◆ EXERCISE PROMPT ◆
Can you give the rows below as a JSON list of strings, one string per line, beginning at the line that has "Identify the location of amenity-value: Signature" and stopping after the line that has "Locate an element on the screen."? Skip blank lines and leave the pictures out.

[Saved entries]

───

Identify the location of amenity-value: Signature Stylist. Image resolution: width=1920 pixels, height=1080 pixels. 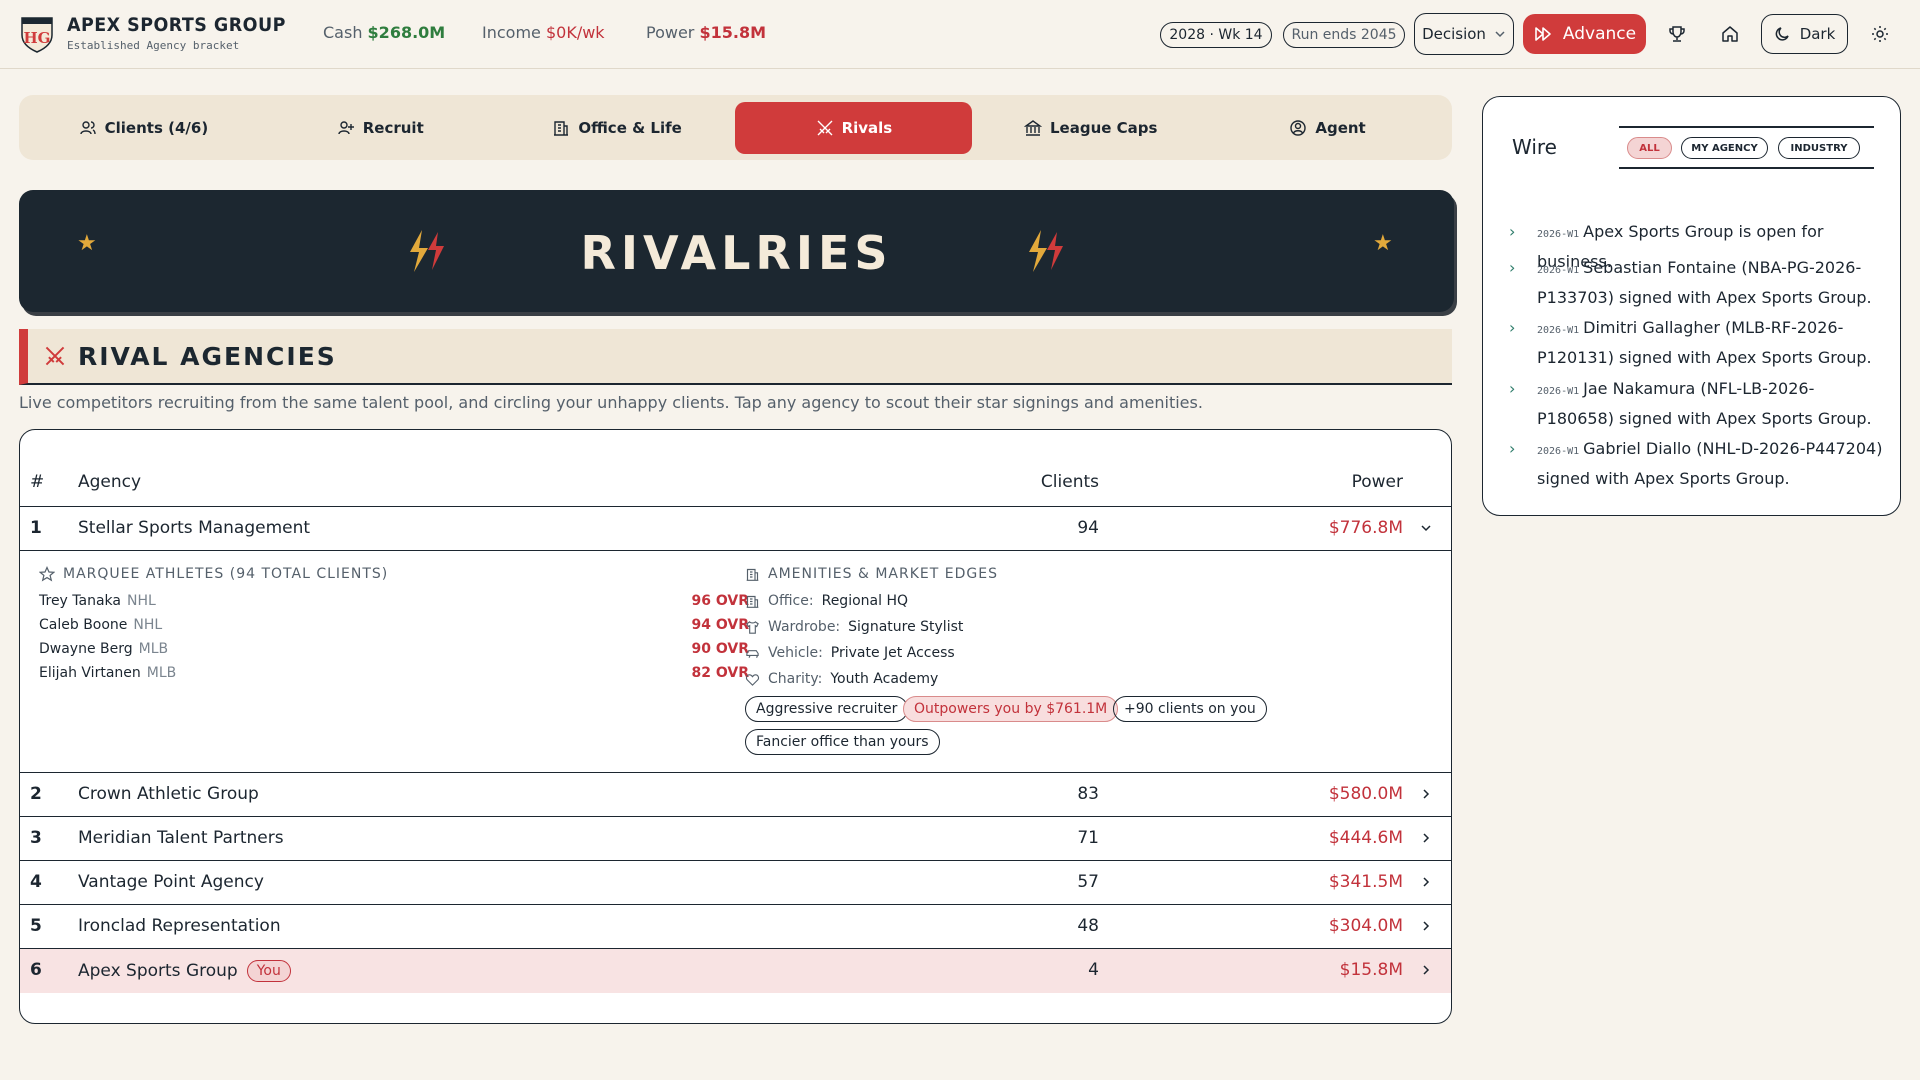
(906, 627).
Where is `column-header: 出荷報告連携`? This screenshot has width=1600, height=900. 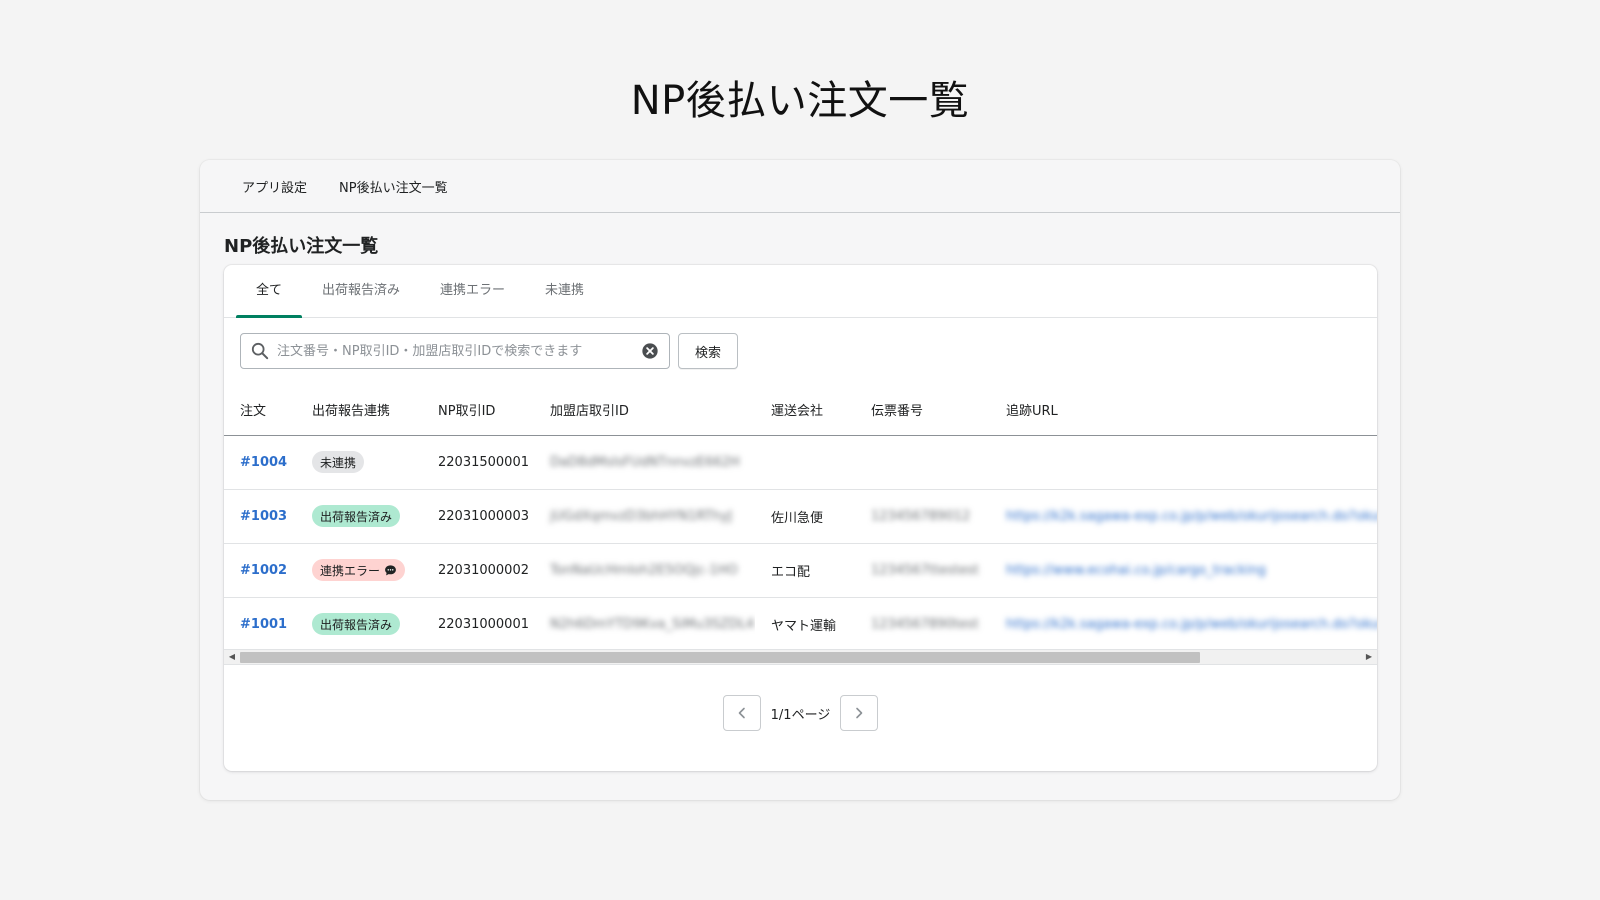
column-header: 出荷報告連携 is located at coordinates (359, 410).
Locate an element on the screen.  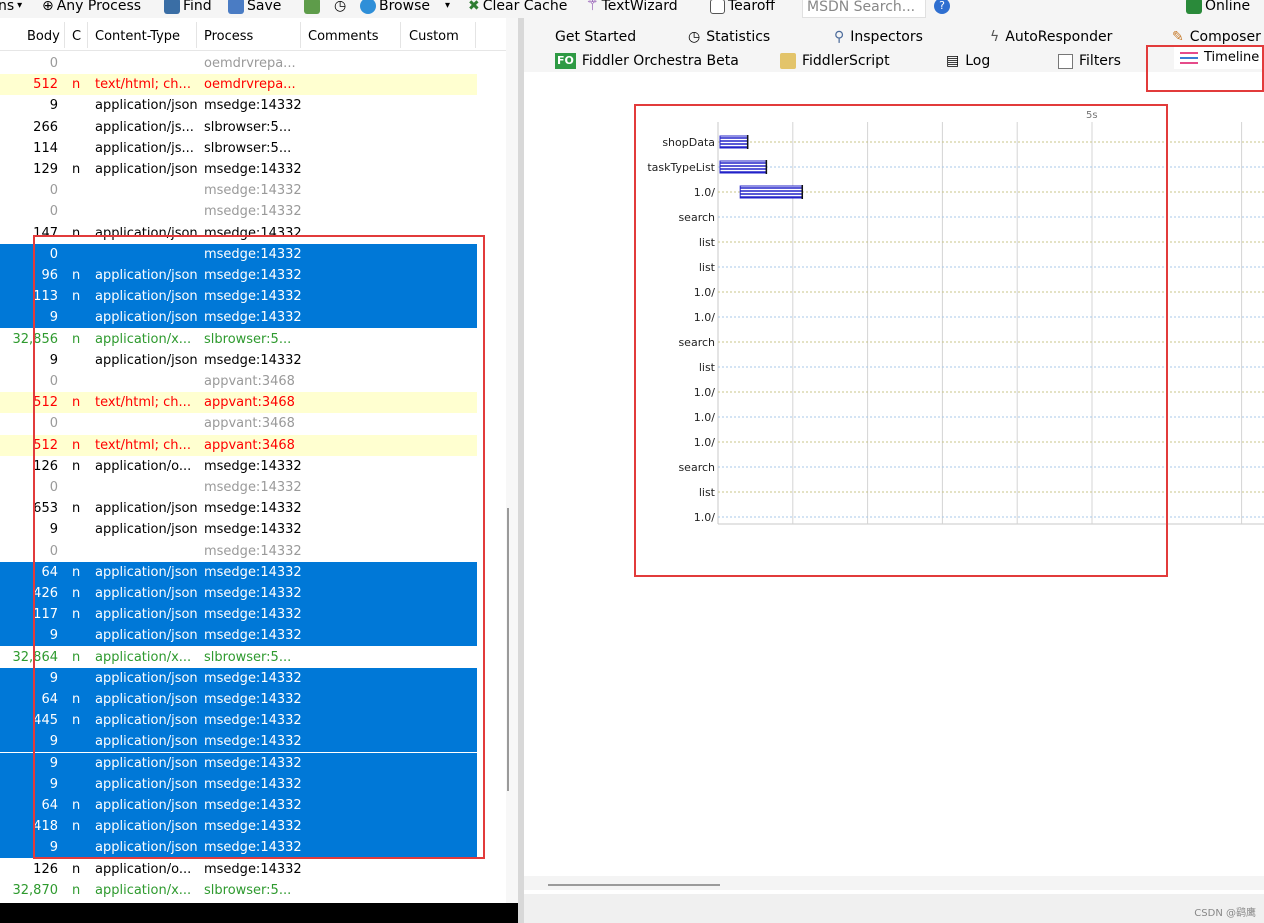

───

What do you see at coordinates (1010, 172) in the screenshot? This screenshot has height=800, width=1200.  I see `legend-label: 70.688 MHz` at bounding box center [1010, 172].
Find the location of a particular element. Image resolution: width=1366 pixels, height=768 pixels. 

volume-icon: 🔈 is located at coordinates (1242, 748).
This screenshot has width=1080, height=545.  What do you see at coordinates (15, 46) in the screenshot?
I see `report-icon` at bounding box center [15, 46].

───

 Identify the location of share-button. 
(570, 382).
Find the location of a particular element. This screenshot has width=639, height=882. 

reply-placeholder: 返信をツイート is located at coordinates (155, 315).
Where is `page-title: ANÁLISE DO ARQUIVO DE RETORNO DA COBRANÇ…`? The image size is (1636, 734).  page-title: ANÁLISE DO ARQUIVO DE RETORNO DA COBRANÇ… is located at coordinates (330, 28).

───

◆ ANSWER FOR THIS EXERCISE ◆
[
  "Identify the location of amenity-value: Signature Stylist. Image resolution: width=1920 pixels, height=1080 pixels. ",
  "(906, 627).",
  "Where is `column-header: 出荷報告連携`? This screenshot has width=1600, height=900. ",
  "column-header: 出荷報告連携 is located at coordinates (359, 410).",
  "Locate an element on the screen.  "
]